But undertaking traffic on a bike is....unwise, it could be downright lethal on a roundabout. If there's a queue then ride past it on the outside.
Paul obviously thinks they're compulsory:
And if you are intending to cycle straight along the road, you will be fined and castrated if you don't make a left turn into the lane, halt at the white lines, indicate clearly and make a left turn to continue on your way. Come work for your Local Council, excellent wages and benefits package, free lobotomy provided.

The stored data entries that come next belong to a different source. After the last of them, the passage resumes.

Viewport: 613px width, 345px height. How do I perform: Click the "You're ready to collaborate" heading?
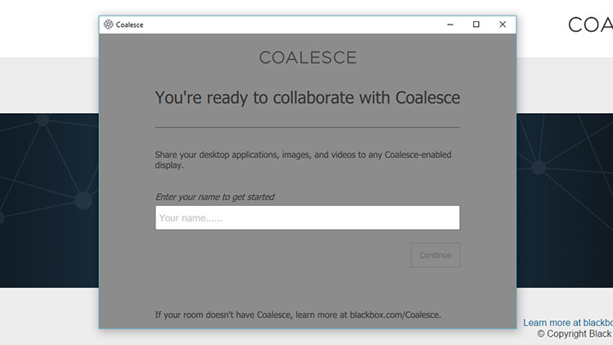point(307,98)
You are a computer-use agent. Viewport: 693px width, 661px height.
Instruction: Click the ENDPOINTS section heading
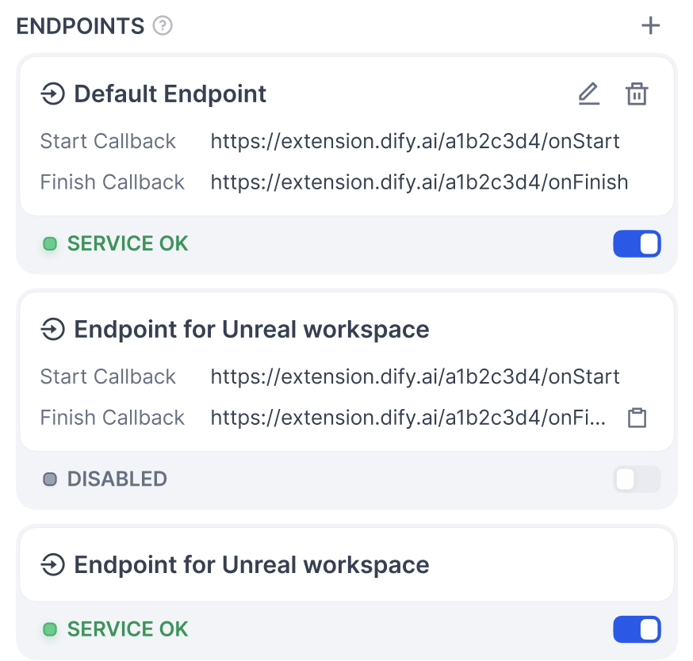tap(80, 26)
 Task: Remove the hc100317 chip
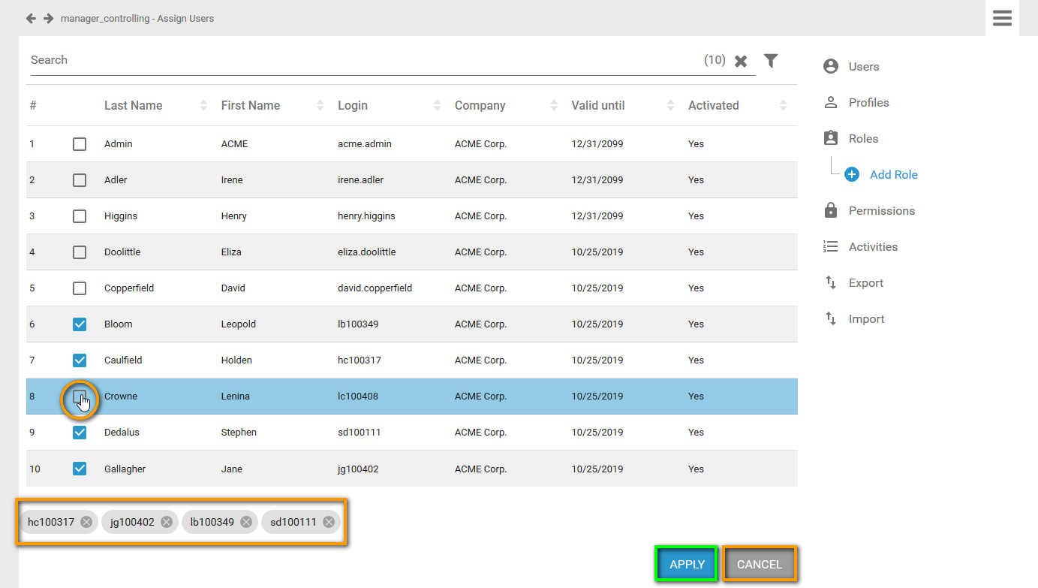[x=86, y=522]
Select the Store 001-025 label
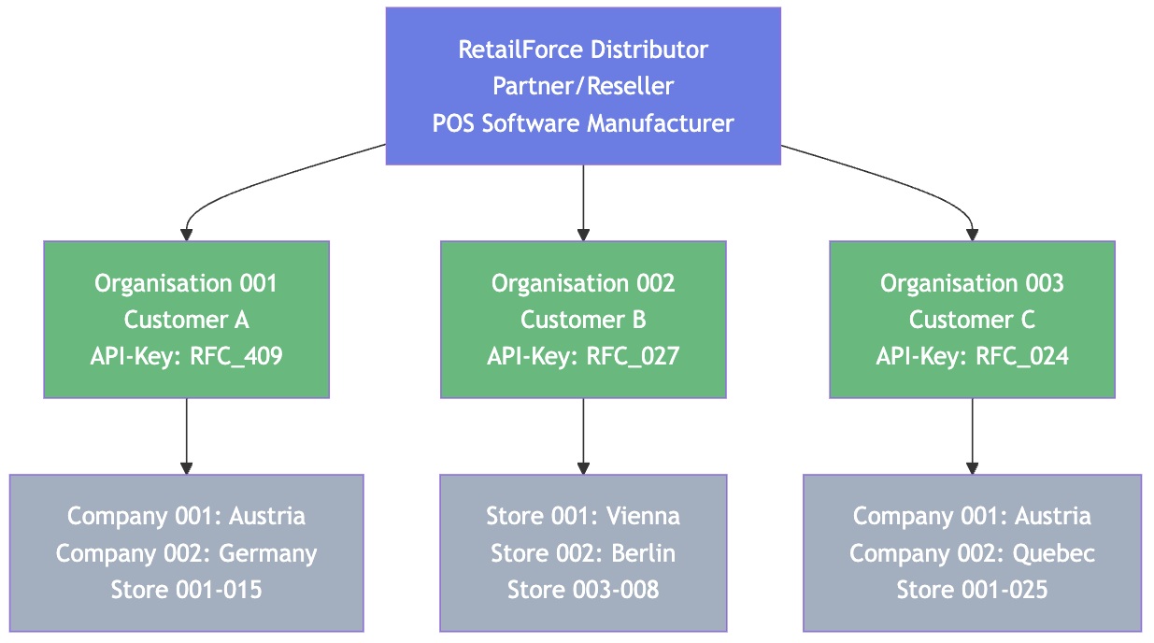The width and height of the screenshot is (1154, 643). (x=972, y=590)
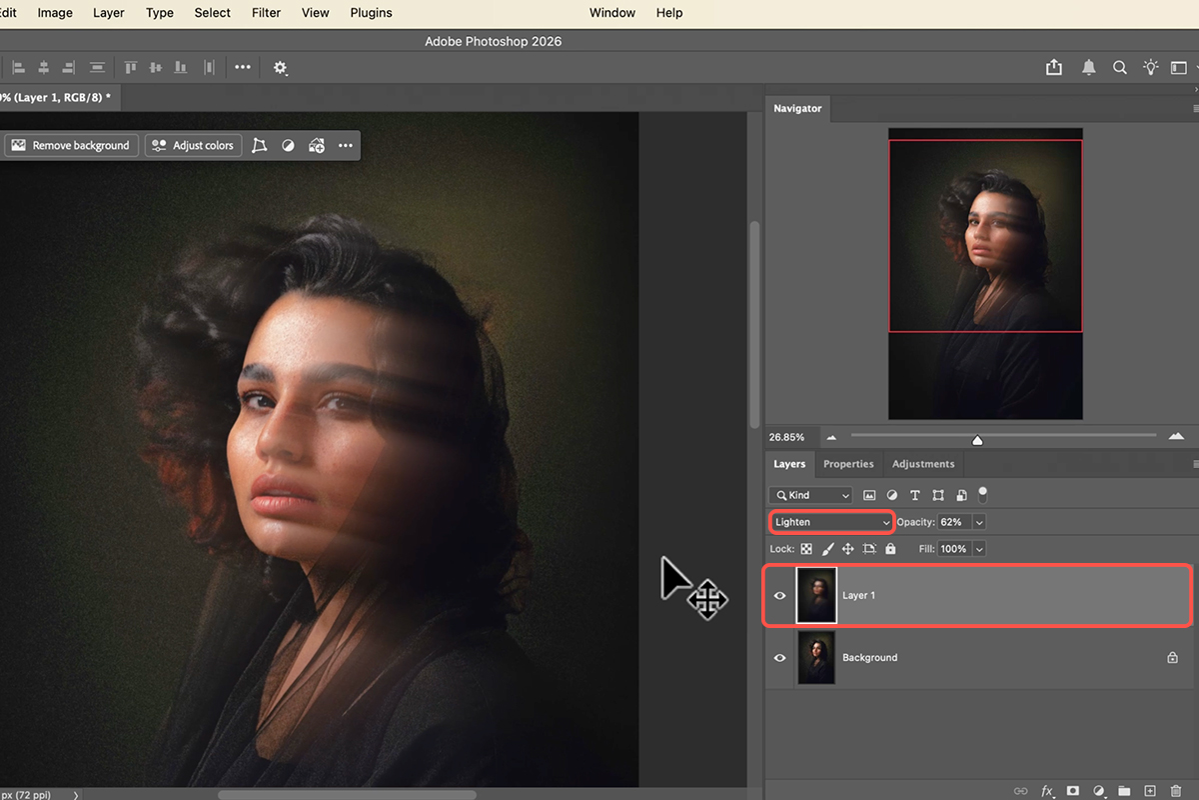Click the Share icon in the top bar

1054,67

- paul, milton keynes, UK, 24/8/2011 13:07 Rating 2
So in fact it makes perfect sense for cyclist safety
Not really, if there's room to cross then there's room to move into the traffic flow. There's a roundabout ahead, so traffic should be slowing anyway, and there's the hatched area in the middle of the road which should give motorists plenty of room to move out to pass cyclists. But instead we end up with a cycle lane, used by inexperienced/nervous cyclists that keeps them away from traffic on a wide, safe looking road, and then spits them awkardly out into traffic on a massive roundabout. They're the same in a lot of places: nice, slow, wide road gets a cycle lane painted on the side of it. When the road narrows, or gets to a junction, 'traffic flow' takes over from safety and the lane disappears.

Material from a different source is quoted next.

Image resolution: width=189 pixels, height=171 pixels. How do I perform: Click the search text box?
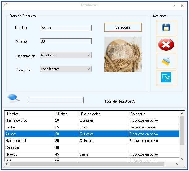click(55, 100)
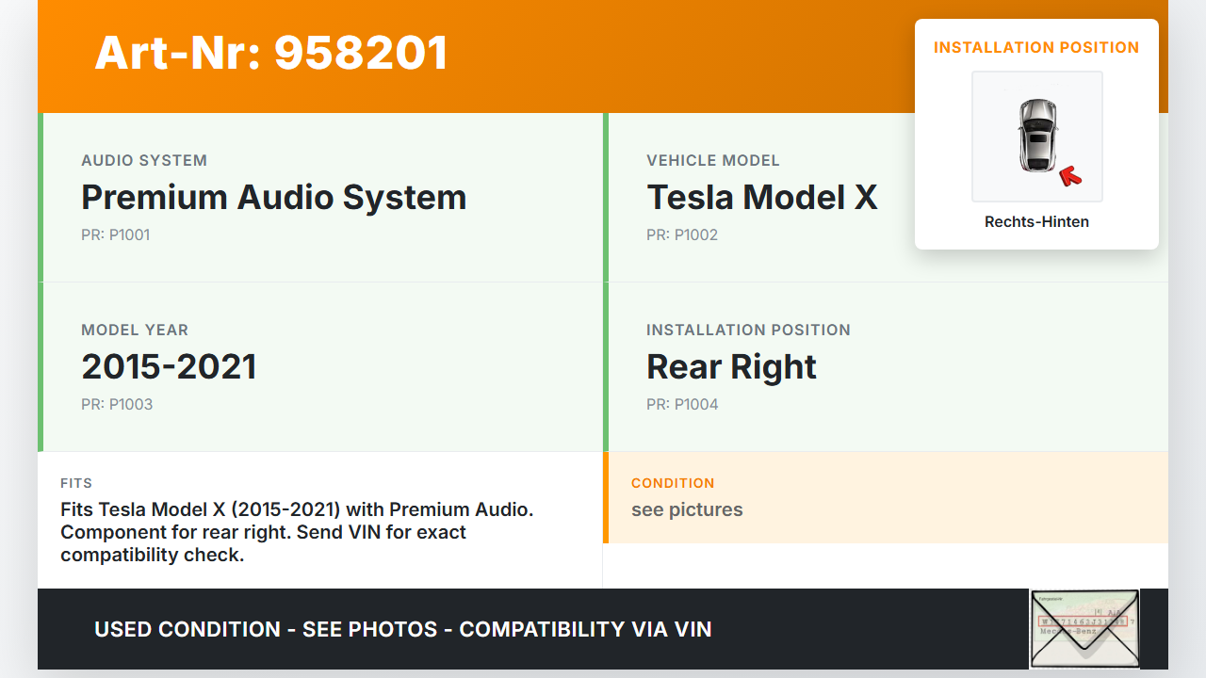Click the Art-Nr: 958201 heading
This screenshot has width=1206, height=678.
click(270, 53)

I think I get it. So, assuming there's a queue of traffic, and you wanted to turn left at the roundabout, you would cross over from the main cycle path opposite, and the U-shaped cycle lane prevents you from having to do a sharp 90° turn around a queuing car on the nearside of the road
I've got to be honest, I'm a regular (100miles+ per week) cyclist and I didn't know that's what those lanes were for, not that I think there's any benefit to it anyway. Perhaps some signage would help. But if you look at the sharp turn of the path, and the fact it's covered with moss, it doesn't look like the kind of thing that can be taken at any speed, so the 'nipping' across would have to be done pretty slowly (hit wet moss on a slick tyred bike and you'll be eating tarmac in no time). Which brings us back to it just being easier to join the main carriageway without using the lane.